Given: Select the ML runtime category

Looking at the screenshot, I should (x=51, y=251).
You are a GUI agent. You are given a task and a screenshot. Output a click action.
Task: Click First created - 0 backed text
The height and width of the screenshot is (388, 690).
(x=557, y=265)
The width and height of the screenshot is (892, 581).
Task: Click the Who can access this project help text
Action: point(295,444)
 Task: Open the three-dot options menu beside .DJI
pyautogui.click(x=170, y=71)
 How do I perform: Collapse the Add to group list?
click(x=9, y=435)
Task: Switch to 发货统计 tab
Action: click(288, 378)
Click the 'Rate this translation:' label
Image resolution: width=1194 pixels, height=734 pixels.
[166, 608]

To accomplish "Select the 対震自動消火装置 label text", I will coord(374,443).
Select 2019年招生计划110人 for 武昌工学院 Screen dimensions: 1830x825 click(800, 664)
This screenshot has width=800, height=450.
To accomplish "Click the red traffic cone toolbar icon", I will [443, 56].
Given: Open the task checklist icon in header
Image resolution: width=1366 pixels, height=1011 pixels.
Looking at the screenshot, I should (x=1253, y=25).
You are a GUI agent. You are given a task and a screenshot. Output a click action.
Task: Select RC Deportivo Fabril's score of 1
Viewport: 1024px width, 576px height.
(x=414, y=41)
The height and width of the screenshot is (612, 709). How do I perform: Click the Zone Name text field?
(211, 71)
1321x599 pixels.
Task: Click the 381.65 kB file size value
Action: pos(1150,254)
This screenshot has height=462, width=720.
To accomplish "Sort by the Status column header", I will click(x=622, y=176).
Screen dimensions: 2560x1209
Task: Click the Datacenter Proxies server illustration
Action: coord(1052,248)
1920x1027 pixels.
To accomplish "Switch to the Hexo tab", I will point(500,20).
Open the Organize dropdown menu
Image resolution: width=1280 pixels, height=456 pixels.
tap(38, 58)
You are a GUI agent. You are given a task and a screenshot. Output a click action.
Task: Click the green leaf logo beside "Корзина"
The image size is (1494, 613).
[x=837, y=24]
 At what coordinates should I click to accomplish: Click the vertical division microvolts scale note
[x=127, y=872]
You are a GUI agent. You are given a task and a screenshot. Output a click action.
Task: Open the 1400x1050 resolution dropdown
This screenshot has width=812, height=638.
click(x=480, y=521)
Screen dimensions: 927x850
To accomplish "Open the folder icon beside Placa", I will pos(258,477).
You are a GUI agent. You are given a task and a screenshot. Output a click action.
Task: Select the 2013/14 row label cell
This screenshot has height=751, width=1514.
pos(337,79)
━━━━━━━━━━
(Assignment): Could you reproduce exactly the lines of the entries above, from the one with "How do I perform: Collapse" through the one with "Task: Open the 1400x1050 resolution dropdown", and nothing else?

(Exercise result):
 How do I perform: Collapse the Add to group list?
click(x=9, y=435)
Task: Switch to 发货统计 tab
Action: click(288, 378)
Click the 'Rate this translation:' label
Image resolution: width=1194 pixels, height=734 pixels.
[166, 608]

To accomplish "Select the 対震自動消火装置 label text", I will coord(374,443).
Select 2019年招生计划110人 for 武昌工学院 Screen dimensions: 1830x825 click(800, 664)
This screenshot has width=800, height=450.
To accomplish "Click the red traffic cone toolbar icon", I will [443, 56].
Given: Open the task checklist icon in header
Image resolution: width=1366 pixels, height=1011 pixels.
Looking at the screenshot, I should (x=1253, y=25).
You are a GUI agent. You are given a task and a screenshot. Output a click action.
Task: Select RC Deportivo Fabril's score of 1
Viewport: 1024px width, 576px height.
(x=414, y=41)
The height and width of the screenshot is (612, 709). How do I perform: Click the Zone Name text field?
(211, 71)
1321x599 pixels.
Task: Click the 381.65 kB file size value
Action: pos(1150,254)
This screenshot has height=462, width=720.
To accomplish "Sort by the Status column header", I will click(x=622, y=176).
Screen dimensions: 2560x1209
Task: Click the Datacenter Proxies server illustration
Action: coord(1052,248)
1920x1027 pixels.
To accomplish "Switch to the Hexo tab", I will point(500,20).
Open the Organize dropdown menu
Image resolution: width=1280 pixels, height=456 pixels.
tap(38, 58)
You are a GUI agent. You are given a task and a screenshot. Output a click action.
Task: Click the green leaf logo beside "Корзина"
The image size is (1494, 613).
[x=837, y=24]
 At what coordinates should I click to accomplish: Click the vertical division microvolts scale note
[x=127, y=872]
You are a GUI agent. You are given a task and a screenshot. Output a click action.
Task: Open the 1400x1050 resolution dropdown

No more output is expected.